/masserstein

Tools for analysis of Mass Spectrometry data using the Wasserstein metric

Primary LanguagePythonMIT LicenseMIT

Wasserstein MS

This repository contains software tools which allow to compare spectra using the Wasserstein distance and estimate relative abundances of molecules from the spectrum by minimizing the Wasserstein distance.

The tools are distributed as a Python3 package called masserstein. Basic functionality is also available as a set of commandline applications: WSDistance to compute the Wasserstein distance and WSDeconv to estimate proportions.

If you encounter any difficulties during installation or usage of these programs, or if you have any suggestions regarding their functionality, please send an email to m_ciach@student.uw.edu.pl.

Installation

To be able to use the software provided in this repository, you will need to have a working Python3 distribution installed on your computer. You will also need to have the following packages installed (availiable on PIP):

  • IsoSpecPy
  • numpy
  • scipy
  • PuLP

After installing these packages, download or clone this repository. In the commandline, this can be done by typing:

git clone https://github.com/mciach/wassersteinms.git

The above command will create a folder wassersteinms in your current working directory. The folder contains the setup file and some example data. Finally, install the package by running the setup.py file:

python3 setup.py install --user

This will install the masserstein package for the current user, as well as the applications WSDistance and WSDeconv.

Commandline usage

The commandline applications are a (moderately) convenient way to use the basic functionality of the package. They do not require knowledge of any programming language, but require a basic familiarity with the commandline. At this moment, no graphical interface is provided.

The WSDist application allows to compute the Wasserstein distance between two spectra. The spectra need to be supplied in a peaklist format: a text file with two tab-separated columns, with m/z values in the first column and signal intensity in the second one. Additionally, comments may be included in the file by starting a line with a hash # symbol. Example files are provided with the package, e.g. examples/small_molecule_spectrum.txt.

The basic usage of the application is as follows:

WSDistance spectrum1.txt spectrum2.txt

This will perform a basic normalization and denoising of both spectra and print the distance to the command line. Additional options include fine-tuning the denoising procedure and printing the optimal signal transport scheme. More details and usage examples are available in the help message of the application, which can be obtained by typing python WSDist.py -h. This application does not support the transport distance limit ('the vortex').

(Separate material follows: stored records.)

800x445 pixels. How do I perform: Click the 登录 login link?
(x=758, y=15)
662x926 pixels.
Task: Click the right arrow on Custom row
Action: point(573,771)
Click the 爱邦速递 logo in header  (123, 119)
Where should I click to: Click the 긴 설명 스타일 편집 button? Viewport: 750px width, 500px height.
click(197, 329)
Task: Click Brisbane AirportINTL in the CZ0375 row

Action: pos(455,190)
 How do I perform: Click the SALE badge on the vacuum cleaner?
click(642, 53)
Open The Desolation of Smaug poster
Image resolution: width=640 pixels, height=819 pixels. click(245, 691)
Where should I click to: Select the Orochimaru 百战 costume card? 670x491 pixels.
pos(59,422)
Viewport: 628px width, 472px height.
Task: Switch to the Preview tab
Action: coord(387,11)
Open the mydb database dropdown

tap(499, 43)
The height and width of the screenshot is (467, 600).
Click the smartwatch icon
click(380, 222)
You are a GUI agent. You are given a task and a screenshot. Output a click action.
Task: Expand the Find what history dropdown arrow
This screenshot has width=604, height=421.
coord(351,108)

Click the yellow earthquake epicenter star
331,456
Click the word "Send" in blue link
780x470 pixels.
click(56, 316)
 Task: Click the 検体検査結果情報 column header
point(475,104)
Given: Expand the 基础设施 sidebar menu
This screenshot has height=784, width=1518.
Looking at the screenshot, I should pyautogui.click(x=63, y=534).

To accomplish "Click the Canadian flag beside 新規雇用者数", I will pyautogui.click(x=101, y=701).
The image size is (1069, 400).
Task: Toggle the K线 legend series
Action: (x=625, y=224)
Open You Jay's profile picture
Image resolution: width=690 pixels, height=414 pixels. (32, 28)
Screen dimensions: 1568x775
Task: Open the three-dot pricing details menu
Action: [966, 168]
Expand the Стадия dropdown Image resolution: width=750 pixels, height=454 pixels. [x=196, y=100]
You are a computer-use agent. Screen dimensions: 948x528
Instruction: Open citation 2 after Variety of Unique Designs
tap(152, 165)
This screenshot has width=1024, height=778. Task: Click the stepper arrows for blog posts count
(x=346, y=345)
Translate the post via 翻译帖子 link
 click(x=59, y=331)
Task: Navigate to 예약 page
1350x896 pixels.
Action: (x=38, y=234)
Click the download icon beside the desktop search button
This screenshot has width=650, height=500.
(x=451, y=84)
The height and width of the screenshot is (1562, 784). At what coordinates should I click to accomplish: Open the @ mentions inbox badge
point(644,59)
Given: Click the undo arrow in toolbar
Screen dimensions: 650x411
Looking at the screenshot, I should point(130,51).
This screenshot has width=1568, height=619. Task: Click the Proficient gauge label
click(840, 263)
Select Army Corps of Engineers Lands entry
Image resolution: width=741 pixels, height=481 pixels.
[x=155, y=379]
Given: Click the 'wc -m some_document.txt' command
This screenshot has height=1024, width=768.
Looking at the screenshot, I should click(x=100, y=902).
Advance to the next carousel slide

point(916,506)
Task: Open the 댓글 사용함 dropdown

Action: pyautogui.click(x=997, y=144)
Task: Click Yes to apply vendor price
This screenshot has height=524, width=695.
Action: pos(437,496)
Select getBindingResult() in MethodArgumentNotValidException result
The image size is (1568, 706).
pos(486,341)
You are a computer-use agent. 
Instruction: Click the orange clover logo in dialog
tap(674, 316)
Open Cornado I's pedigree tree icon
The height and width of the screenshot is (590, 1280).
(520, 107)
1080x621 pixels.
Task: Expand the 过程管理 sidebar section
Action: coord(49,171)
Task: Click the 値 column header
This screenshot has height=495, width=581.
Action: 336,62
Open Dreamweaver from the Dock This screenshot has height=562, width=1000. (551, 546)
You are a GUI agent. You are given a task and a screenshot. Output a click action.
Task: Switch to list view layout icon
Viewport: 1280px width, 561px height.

The WSDeconvolve application allows to obtain proportions of a set of compounds (the 'query' molecules) by minimizing the Wasserstein distance between the observed spectrum and a linear combination of calculated theoretical spectra of the compouns. The user needs to supply a spectrum in the peaklist format and a file with a list of the elemental compositions of the query molecules. Each query molecular formula should consist of the neutral part, followed by a charge sign, followed by the adduct formula. For example, C685H1071N187O194S3 + H19 represents a 19+ protonated human haemoglobin A. If the adduct and charge signs are ommited, it is assumed that the formula corresponds to an [M]+ ion. The theoretical isotopic envelopes of the supplied molecules are computed using the IsoSpec algorithm.

The basic usage is as follows:

WSDeconvolve [OPTIONS] spectrum.txt molecule_list.txt [OUTPUT_FILENAME]

If [OPTIONS] and [OUTPUT_FILENAME] are ommited, this will print the program configuration, followed by a table containing the molecules and the corresponding proportions of their isotopic envelopes. The program also reports the optimal distance including the cost of the 'vortex', as well as the optimal distance after removing signal from the vortex (i.e. optimal transport distance after removing signal detected as noise).

More details, such as options to fine-tune the program and save the detailed results in a file, are described in the help message obtainable by running WSDeconvolve. The help message also shows several example runs, such as

WSDeconv examples/protein_spectrum.txt examples/protein_molecule_list.txt Proteins_example

Programmatic usage

A more advanced functionality can be accessed using the masserstein package in the Python programming language. The package includes functions to create theoretical or experimental spectrum objects and a minimalistic spectrum processing toolbox which allows, among others, to smooth and peak-pick the spectra, as well as to distort them by simulating realistic noise. This package can be used to estimate proportions using experimentally measured query spectra instead of the ones simulated by IsoSpec.

Examples of use of the package functions are shown in the generate_test_data.py file, which was used to generate the protein example datasets supplied with the package.